Tattoos can be regretful decisions.

Luckily, in The Gutter, there's always someone willing to remove them.

Lucky Dragon by Ray Zacek

Bastards could not touch him. Bobby Haskell had a lucky tattoo. A fiery dragon rippled over his upper arm, vivid in pink, crimson, orange, and turquoise. It had been painfully, but the tattooist assured luck would always follow him. And it did.

Bobby suppressed a grin leaving federal bankruptcy court in Tampa. That was over, finally, and Bobby had won. The elevator descended to the lobby. He strolled past security guards and metal detectors, pausing on the steps outside to bask in the Florida sun.

Twenty months earlier, he’d filed Chapter 7, representing himself, lacking funds to retain counsel. Divested of assets and unemployed, Bobby owned absolutely nothing for the court-appointed trustee to liquidate. Creditors objected: “Mr. Haskell has concealed assets.” Blah, blah, blah. They deposed him, hammered him, investigated, and found zilch. 

Bobby secretly gloated: Go pound sand, bitches

The trustee called it quits. The judge concurred, overruling creditors, granting discharge and erasing a dog pile of debt including old income taxes. Stiffing the IRS was the icing on the cake.

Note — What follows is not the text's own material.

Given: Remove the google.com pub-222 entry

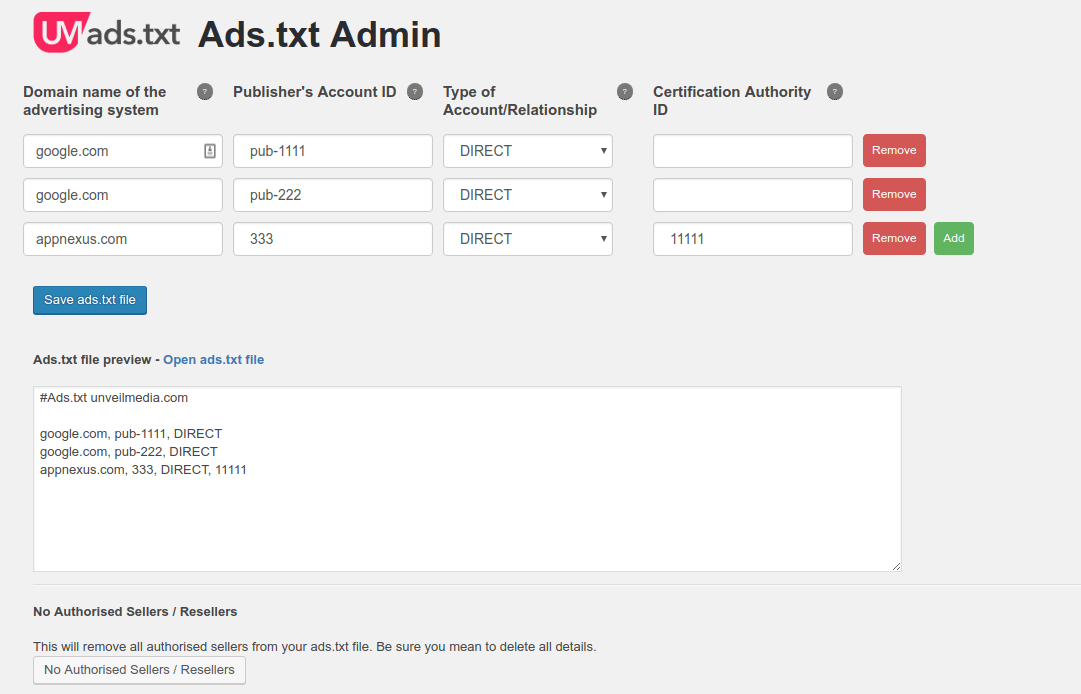Looking at the screenshot, I should click(x=894, y=195).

His Ford Fiesta sat parked on Cass Street by the Hub Bar. Celebratory drinks beckoned. Bobby demurred: you just got off scot-free, don’t risk DUI. Bobby slid into the driver’s seat as a white panel van pulled alongside. 

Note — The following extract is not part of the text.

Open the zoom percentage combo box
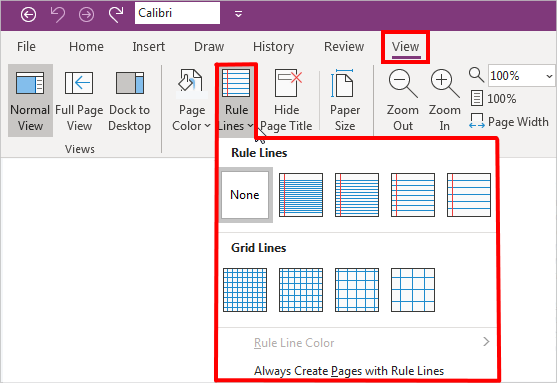The image size is (557, 383). click(521, 76)
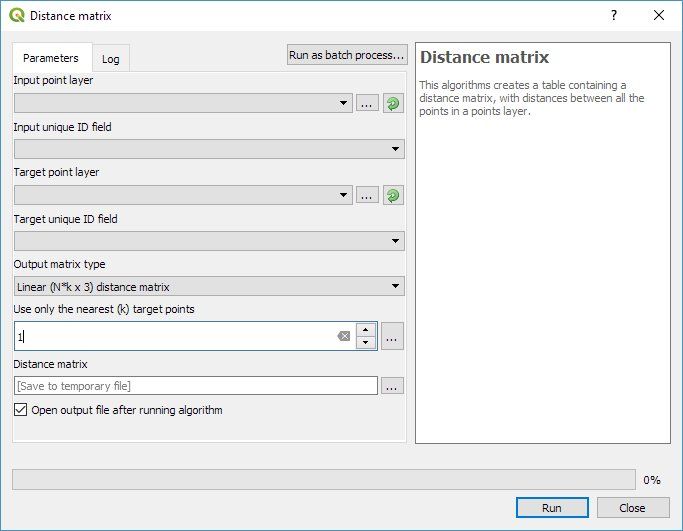Open the Target unique ID field dropdown
Screen dimensions: 683x531
397,241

The van’s panel door slid open. The blonde amazon who tasered him dragged Bobby inside and the van accelerated.


He awakened to the blonde slapping him. “Wake the fuck up!”

Groggy, head throbbing, grimy, and sweaty, Haskell found himself stripped to his jockey briefs and tied to a chair on a bare concrete floor. A rack of high intensity lights blinded him. He smelled motor oil. 

His assailant walked away. She wore a black leather corset and yoga pants. 

A skinny, scraggly-bearded rodent in gray coveralls pulled up a folding chair. “Howdy.”

“The fuck?!” Bobby said. He didn’t recognize this man. “Who hired you and how can we can work this out?”

“Nobody hired me. I’m self-employed. You owe me.”

“For what?”

“I sold you cocaine.”

“Lot of people did.”

“My squeeze, Mara. She was delivery,” the man said, motioning toward the woman glaring at both of them. “Don’t tell me you don’t remember her.”

Yes. Bobby did remember her then. The buzz-cut white blonde hair, hooked nose, dark eyes, and olive skin. 

Months ago, she hadn’t been as sullen and, after snorting coke, Bobby fucked her. From behind. He didn’t want to gaze on that face. She had said the sex was part of the service. But now, apparently, she held a grudge over it.

“You must be … Don?” Bobby said.

“Fucking A I’m Don. The one, the only. I’m owed, I calculate, with penalty, two grand and a half.”

“That’s not that much.”

“Like they say: principle of the thing.”

“I’ll level with you, Don. I’m broke. Tapped out to the max. I just got out of bankruptcy. When you and Mara grabbed me. Your timing is not good.”

Mara snorted and pulled out a small tan semi-automatic, brandished it, and pulled back the action to chamber a round. “He’s fuck’n lying!”

“No! I swear! Believe me, Don! You saw the piece of shit I’m driving. I lost the Tesla I used to have, lost the house in south Tampa. Lost everything!”

Mara strode forward and leveled the business end of the pistol at Bobby’s face. “Open your mouth.”

“No, don’t do this, Don! I get back on my feet, give you my word, I’ll pay you.”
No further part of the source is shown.